Dr. Beverly “Gwen” Windham remembers, early in her career, a certain patient who was sick enough for a geriatrician. Now a UMMC professor of medicine with a geriatrics practice, she was an internal medicine resident at the time, taking a geriatrics elective under Meeks.
“There was a surgery patient over 80 who had bowel problems; she was also very confused,” Windham said. “Because of that and because of her age, the surgeons were reluctant to operate. I thought, ‘She is not going to do well at all.’
“But Dr. Meeks said she needed the surgery. First, though, he made changes to her medications – and that took care of the confusion. She had surgery and went home.”
That case illustrates the predicament of the “prescription cascade” – using medications to treat side effects of other medications. Geriatricians are trained to be aware of such issues.
In medical schools, geriatrics rotations are elective in most internal medicine, family medicine and psychiatry programs. As for residents at UMMC, they’re required to do one month of geriatric care.
In an attempt to fill in the gaps, many institutions offer geriatrics fellowships. Meeks directs UMMC’s program, which is “100 percent clinical” and provides a year of subspecialty training to internal medicine or family medicine physicians, he said.
It’s one of 130 similar programs in the country. But only about half of those programs’ 383 positions have been filled. The Medical Center has trained about 10 fellows since its beginnings a few years ago. It’s currently schooling three more geriatrics fellows, including Shipley.
With this specialized training, geriatricians can even help improve health care’s bottom line: Stemming the costly prescription cascade is one thing that comes to mind, Meeks said.
In spite of such incentives, policy makers aren’t paying enough attention, geriatricians say.

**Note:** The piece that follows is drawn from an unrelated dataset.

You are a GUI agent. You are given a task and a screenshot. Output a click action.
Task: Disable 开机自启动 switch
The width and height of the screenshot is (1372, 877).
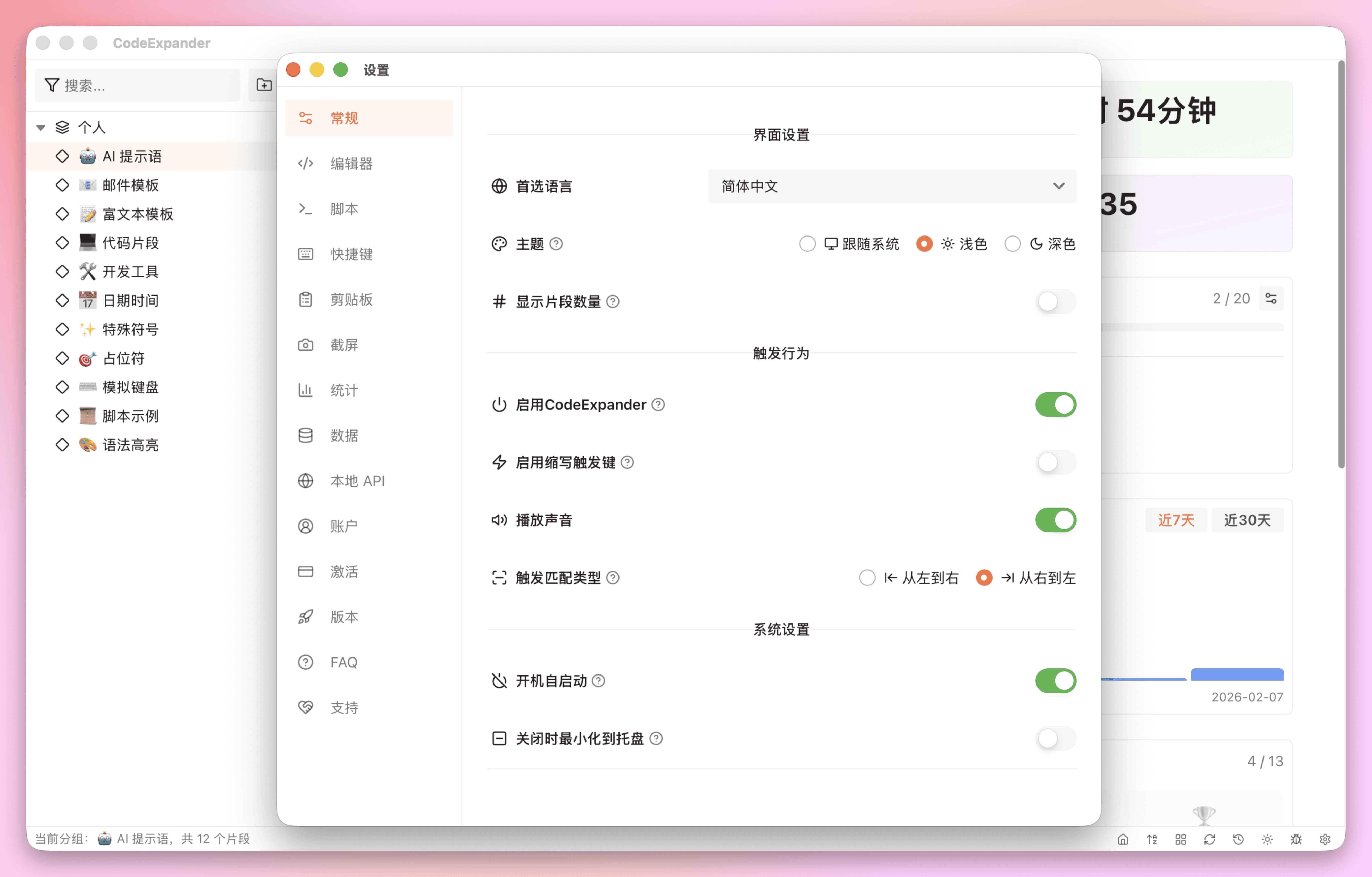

“From a legislative perspective, not so much,” Brown said. “For instance, no loan repayment programs are addressing this.” Even though geriatricians are among the lowest-paid physicians and reap relatively anemic reimbursements.
Then, there’s research. “Even though older people use more resources and encounter the health system the most,” Windham said, “they are less studied than people in younger age groups.”
‘IF WE LIVE LONG ENOUGH’
Still, some medical schools and academic medical centers, including this one, are getting the message. “Internal medicine residents learn more about geriatrics than ever,” Windham said.
The training geriatrics fellows undergo has spilled over into other areas – to medical students, nurse practitioners and more. The geriatrics faculty has grown compared to several years ago, Windham said.
M1s now go on “senior visits” to nursing, assisted-living and private homes.
More of these kinds of approaches are needed to care for thousands more people like Jannie Leflore. The wall in place against the coming wave is low.
“But I really do believe changes are coming,” Shipley said. “I’m in geriatrics, and I think I’m a shining ray of sunshine,” she said with a laugh.
“If nothing else, people who have the power to make it happen will have a vested interest. If we all live long enough, we’ll all get old.”